Making a list of demands in the contemporary world, the MacArthur Five determined, was not what it used to be. But then, as Matha reminded them, their goals had changed as well. They wanted to close the college, bring it down so they could party day and night, and for as long as possible avoid seeking the jobs un
available to them anyway. Ideally, the demands they came up with would be so out of reach for the administration and the faculty, they would never be considered seriously. When that happened, they reckoned, the rest of the students would get angry and stand with them out of the usual undergraduate ennui and a mounting contempt for their elders brought on by their excessive attention to the students' wishes. And this marshaling of support would be essential, because at present the student radicals at Beet constituted 0.27 percent of the undergraduate population of 1,800, which is to say, five.

So the band of revolutionaries finally produced the sort of demands they knew no one at Beet would accept. They were:

  1. Buy back the Henry Moore! Pay higher than the selling price if necessary, but get it back! [Bollovate and the trustees would never go for that.]
  2. Fire Louie! [They would not do that either. Huey was the perfect titular leader for the trustees' purposes—though equally servile and incompetent, he could be difficult to replace.]
  3. Fire Bollovate! [Out of the question.]
  4. No more pigs-in-blankets in the school cafeteria! We're sick of them! Off the pigs! [A deliberately madcap demand to appeal to campus libertines.]
  5. Dissolve the CCR! [Matha feared it might actually do something under Professor Porterfield. It had to go before it saved the college.]
  6. [And consequently] Fire Porterfield! [Their ace in the hole, because they knew it could never happen.]

The list was completed at dawn.

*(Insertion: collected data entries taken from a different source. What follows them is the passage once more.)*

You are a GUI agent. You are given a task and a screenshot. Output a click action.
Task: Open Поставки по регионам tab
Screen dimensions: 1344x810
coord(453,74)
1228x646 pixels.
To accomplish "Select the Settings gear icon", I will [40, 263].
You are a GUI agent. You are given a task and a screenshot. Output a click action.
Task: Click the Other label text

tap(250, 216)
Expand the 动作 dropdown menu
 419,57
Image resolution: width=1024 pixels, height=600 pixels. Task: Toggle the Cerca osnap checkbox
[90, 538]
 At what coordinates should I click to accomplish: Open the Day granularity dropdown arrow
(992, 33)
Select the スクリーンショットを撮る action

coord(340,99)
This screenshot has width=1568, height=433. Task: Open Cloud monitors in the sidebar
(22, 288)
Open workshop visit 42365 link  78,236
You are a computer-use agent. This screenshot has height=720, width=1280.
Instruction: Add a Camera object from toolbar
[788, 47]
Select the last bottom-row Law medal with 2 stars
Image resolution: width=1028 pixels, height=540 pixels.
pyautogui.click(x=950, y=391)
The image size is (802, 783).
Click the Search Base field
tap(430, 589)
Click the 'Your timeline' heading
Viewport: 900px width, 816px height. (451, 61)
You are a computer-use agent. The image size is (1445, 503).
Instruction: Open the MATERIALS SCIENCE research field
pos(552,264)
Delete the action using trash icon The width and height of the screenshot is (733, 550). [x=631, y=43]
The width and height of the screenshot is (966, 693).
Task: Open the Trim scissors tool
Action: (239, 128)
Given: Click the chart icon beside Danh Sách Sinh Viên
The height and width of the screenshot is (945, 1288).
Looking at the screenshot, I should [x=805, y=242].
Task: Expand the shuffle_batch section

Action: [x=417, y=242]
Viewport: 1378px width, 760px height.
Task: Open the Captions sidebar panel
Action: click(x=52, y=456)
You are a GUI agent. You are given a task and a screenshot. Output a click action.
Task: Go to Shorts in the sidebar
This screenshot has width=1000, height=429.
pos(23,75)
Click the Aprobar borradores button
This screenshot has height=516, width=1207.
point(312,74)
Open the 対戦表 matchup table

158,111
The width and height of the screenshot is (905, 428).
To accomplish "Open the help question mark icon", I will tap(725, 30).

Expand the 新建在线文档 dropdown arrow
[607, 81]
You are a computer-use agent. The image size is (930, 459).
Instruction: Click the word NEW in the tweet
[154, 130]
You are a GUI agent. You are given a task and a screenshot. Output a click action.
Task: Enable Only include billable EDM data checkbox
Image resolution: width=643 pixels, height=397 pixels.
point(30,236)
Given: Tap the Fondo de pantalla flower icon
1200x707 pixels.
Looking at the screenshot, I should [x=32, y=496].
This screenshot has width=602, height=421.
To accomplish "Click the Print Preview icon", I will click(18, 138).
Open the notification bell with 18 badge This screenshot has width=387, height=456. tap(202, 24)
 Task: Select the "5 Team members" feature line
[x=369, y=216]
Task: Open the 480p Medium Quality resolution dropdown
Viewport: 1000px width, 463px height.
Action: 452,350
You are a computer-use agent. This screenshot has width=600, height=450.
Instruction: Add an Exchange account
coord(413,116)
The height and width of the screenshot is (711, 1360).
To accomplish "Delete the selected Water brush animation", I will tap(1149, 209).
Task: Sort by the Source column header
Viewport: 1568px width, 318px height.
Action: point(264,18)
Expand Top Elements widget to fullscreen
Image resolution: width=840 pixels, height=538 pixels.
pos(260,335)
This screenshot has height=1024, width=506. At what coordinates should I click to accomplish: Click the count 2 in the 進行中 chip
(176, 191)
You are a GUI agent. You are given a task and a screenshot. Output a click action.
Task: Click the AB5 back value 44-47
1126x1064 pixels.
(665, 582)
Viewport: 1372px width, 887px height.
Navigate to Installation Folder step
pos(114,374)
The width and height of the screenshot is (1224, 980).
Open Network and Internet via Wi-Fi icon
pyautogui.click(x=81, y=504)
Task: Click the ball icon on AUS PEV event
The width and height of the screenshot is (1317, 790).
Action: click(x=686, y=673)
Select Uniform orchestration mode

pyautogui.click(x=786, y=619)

Matha moved to the window again and read the demands in an overexcited southern accent that made them sound more like a schedule of playtime activities announced by a games steward on a cruise ship. She waited and watched. At first, not a single Beet student emerged from the dorms. Then from out of the woods an Arab figure ran toward
them, shouting ecstatically. “I shall join you, brothers and sisters! Let us destroy this house of Satan!”

Matha opened the door a crack, saw who it was, said, “Not you, Akim. We only take earthlings,” and slammed the door shut. Akim sat on the cold grass in front of MacArthur, attempted to face Mecca, eventually gave up, and slunk back to his cave.

In his room, Ferritt Lawrence toyed with the idea of infiltrating the group so that he could report the takeover firsthand. He could be embedded with them—yes, embedded. But then, realizing he would be more like a real journalist if he reported the event as he reacted to it emotionally, he stayed put. The other students waited for Matha to finish reciting the demands and returned to sleep.